As global rates of obesity, cardiovascular disease, type 2 diabetes, and other diet-related illnesses skyrocket, many have naturally begun to question where the human relationship with food took a wrong turn.
Adherents of raw foodism believe that by returning to diets composed primarily of uncooked and unprocessed foods and beverages we can restore what was lost.
However, there is growing concern that raw food may be making us sick.
Raw foodism (also referred to as the raw food movement) can largely be traced to the Swiss nutritionist and physician Maximilian Bircher-Benner. He reasoned that as per the second rule of thermodynamics, energy decreases as it is transferred or transformed, and applied it to cooked foods, which would have less energy and nutrients than in their raw state.
Raw foodism currently takes various forms, with some abstaining from all animal products and others regularly consuming unpasteurized dairy. Many raw food adherents believe that if anything is cooked above a certain temperature (usually 104° -118°F) it will lose the natural enzymes that enable improved digestion with additional claims of being “cleansing” and helping to avoid “toxins”.
In reality, food enzymes are inactivated in the stomach, which comes equipped with its own enzymes for digesting and absorbing food.
Celebrity endorsements further help hasten dubious dietary trends.
It is true that the chemical composition and nutritional content of foods can be changed by their preparation, but this doesn’t tip the scales solely in favour of raw foods.
For example, if you are looking for antioxidants, raw green leafy vegetables provide more than their cooked counterparts, but letting tomatoes and carrots simmer on the stovetop will boost levels above what’s available if you eat them fresh from your garden.
Even when nutrients are lost by cooking, it is often negligible when compared to the raw counterparts, still leaving ample room for supplementation of certain vitamins.
The nutrients lost from avoiding all cooked foods can have devastating effects, in the form of rapid weight loss, impaired reproduction, and amenorrhea or menstrual irregularities, especially those following the raw vegan diet.

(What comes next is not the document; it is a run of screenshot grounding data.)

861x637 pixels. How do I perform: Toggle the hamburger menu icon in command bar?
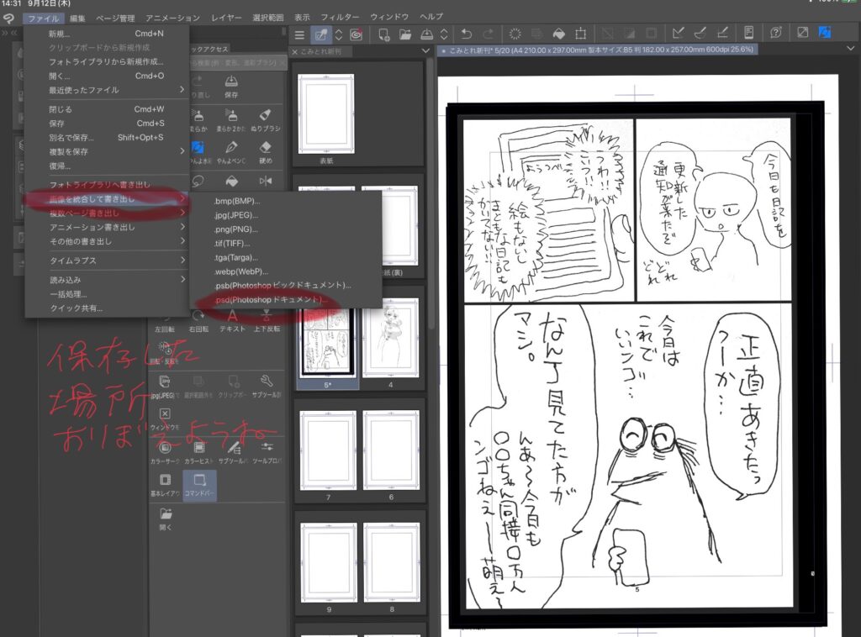click(x=300, y=34)
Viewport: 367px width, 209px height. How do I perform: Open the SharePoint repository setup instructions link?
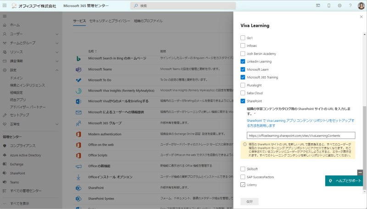(300, 123)
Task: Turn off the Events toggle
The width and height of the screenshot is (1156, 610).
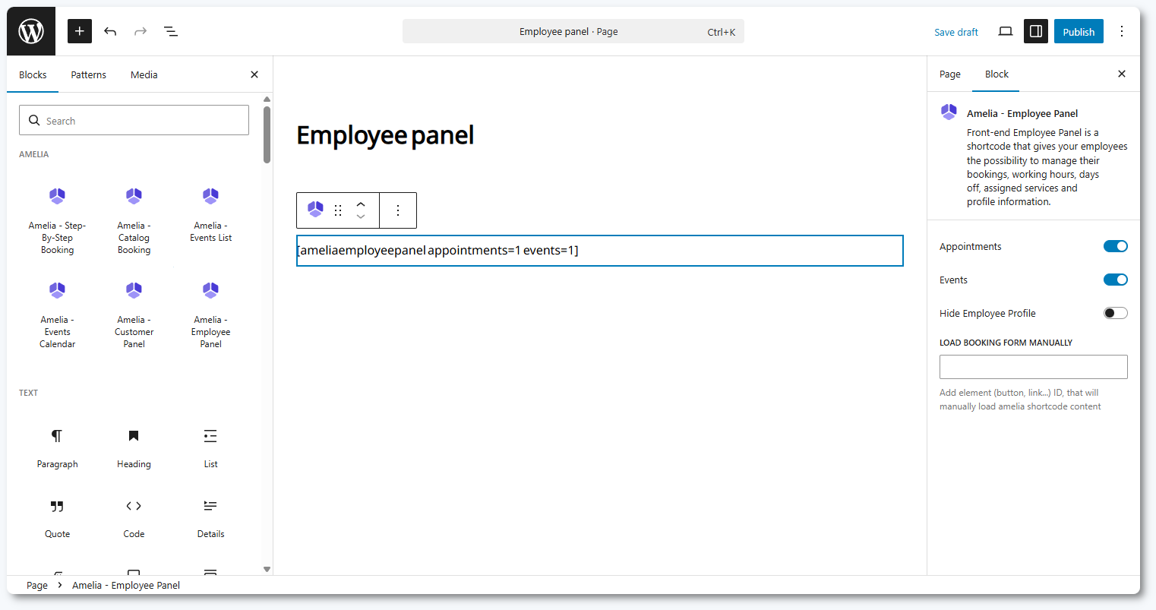Action: tap(1115, 280)
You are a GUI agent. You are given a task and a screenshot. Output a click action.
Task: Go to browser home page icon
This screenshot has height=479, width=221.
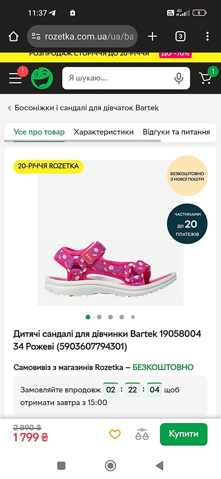14,37
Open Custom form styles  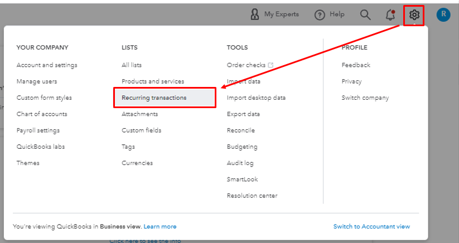coord(44,98)
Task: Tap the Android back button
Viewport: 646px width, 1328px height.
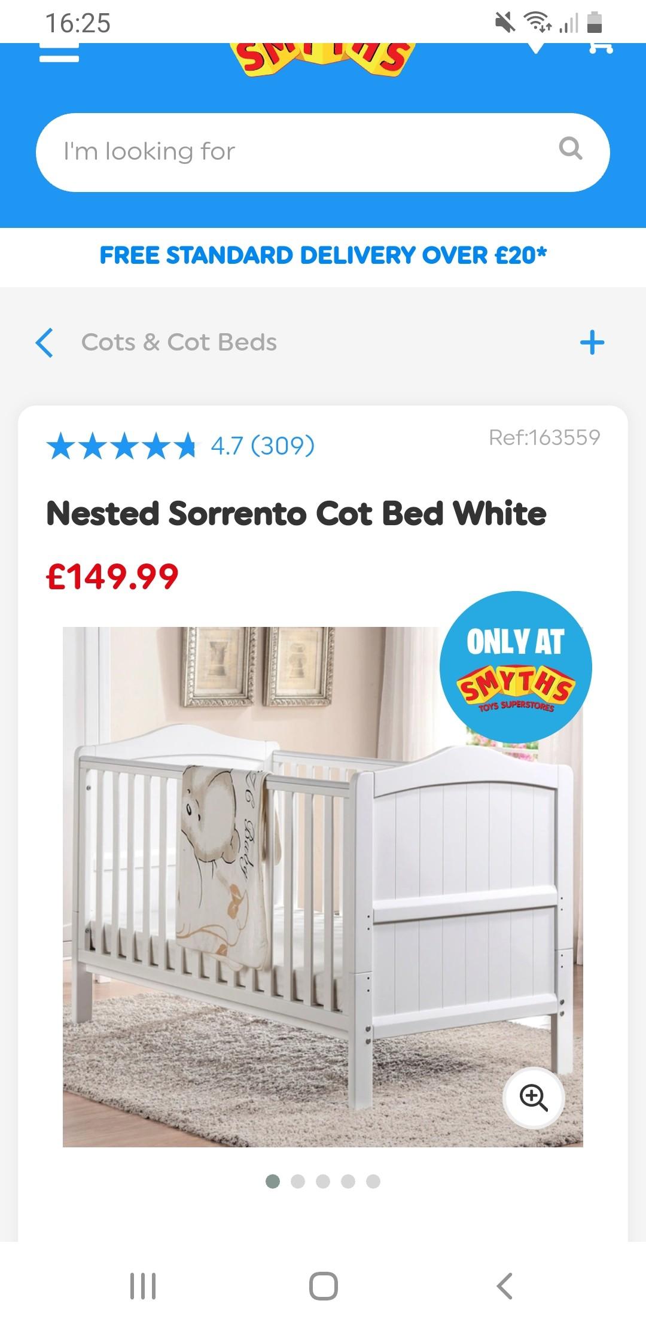Action: (504, 1286)
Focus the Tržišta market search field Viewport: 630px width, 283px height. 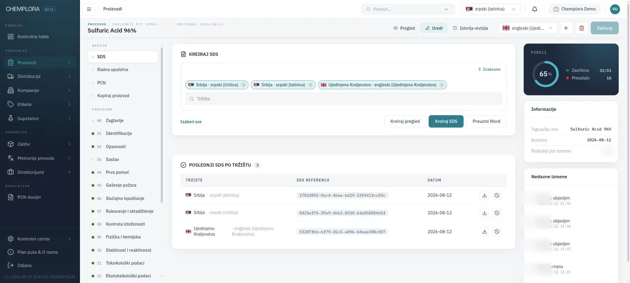coord(344,99)
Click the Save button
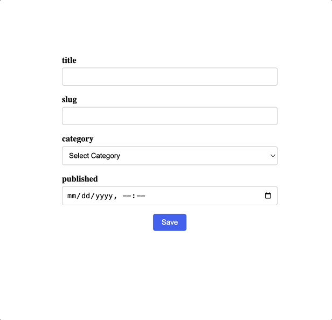The width and height of the screenshot is (332, 320). pyautogui.click(x=170, y=222)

It is particularly hazardous for children, as it can adversely affect neurologic development and growth.
In 1865, Louis Pasteur discovered that applying brief, low levels of heat to liquids could kill off pathogens. When pasteurization was applied to milk a couple of decades later, it was a minor intervention with believed to be responsible for saving millions of lives.
It is now speculated that pasteurization also kills off beneficial nutrients, including probiotic bacteria, which has rendered us more susceptible to conditions ranging from diabetes to osteoporosis.

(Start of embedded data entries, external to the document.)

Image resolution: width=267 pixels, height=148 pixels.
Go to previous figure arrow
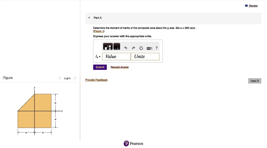(x=59, y=78)
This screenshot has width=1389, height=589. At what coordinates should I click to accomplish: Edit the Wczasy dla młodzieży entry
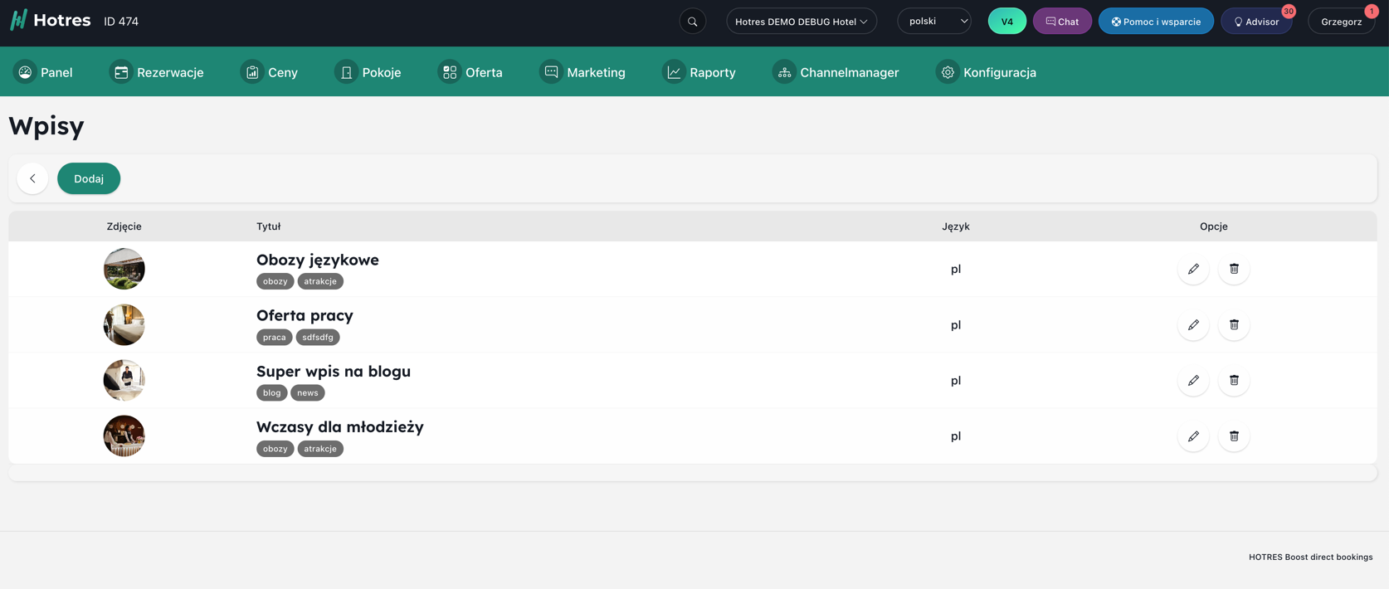1192,436
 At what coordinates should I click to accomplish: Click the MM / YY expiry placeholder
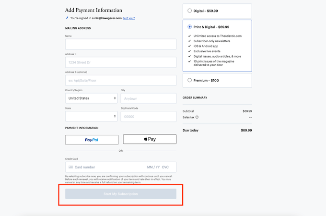(153, 167)
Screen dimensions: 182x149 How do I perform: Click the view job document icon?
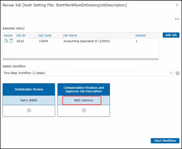(x=6, y=41)
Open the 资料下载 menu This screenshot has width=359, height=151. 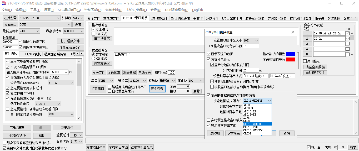coord(93,10)
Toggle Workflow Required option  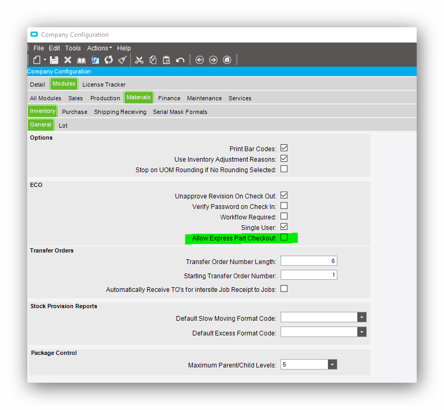284,216
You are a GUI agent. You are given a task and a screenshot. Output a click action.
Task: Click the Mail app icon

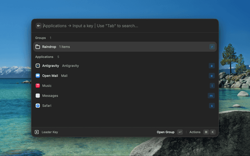click(38, 76)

The Centers for Disease Control and Prevention reported a substantial uptick in unpasteurized milk–related outbreaks from 2007 to 2012, compared with earlier years. The problem is not specific to pasteurization.
Cooking food is not just a culinary process but a preventive method that kills potentially deadly bacteria like Salmonella, rendering nutrients to become more bioavailable.
Raw egg whites contain avidin that makes biotin less available. Cooking deactivates avidin.
Looking backwards so we can move forward:
In 2009, Richard Wrangham, PhD, Harvard professor of biological anthropology, posited that far from being our dietary downfall, cooking enabled our leap from ape to human. By making food easier to digest, cooking distributed additional energy to our brains.
Going all raw may not be the most ideal thing to do!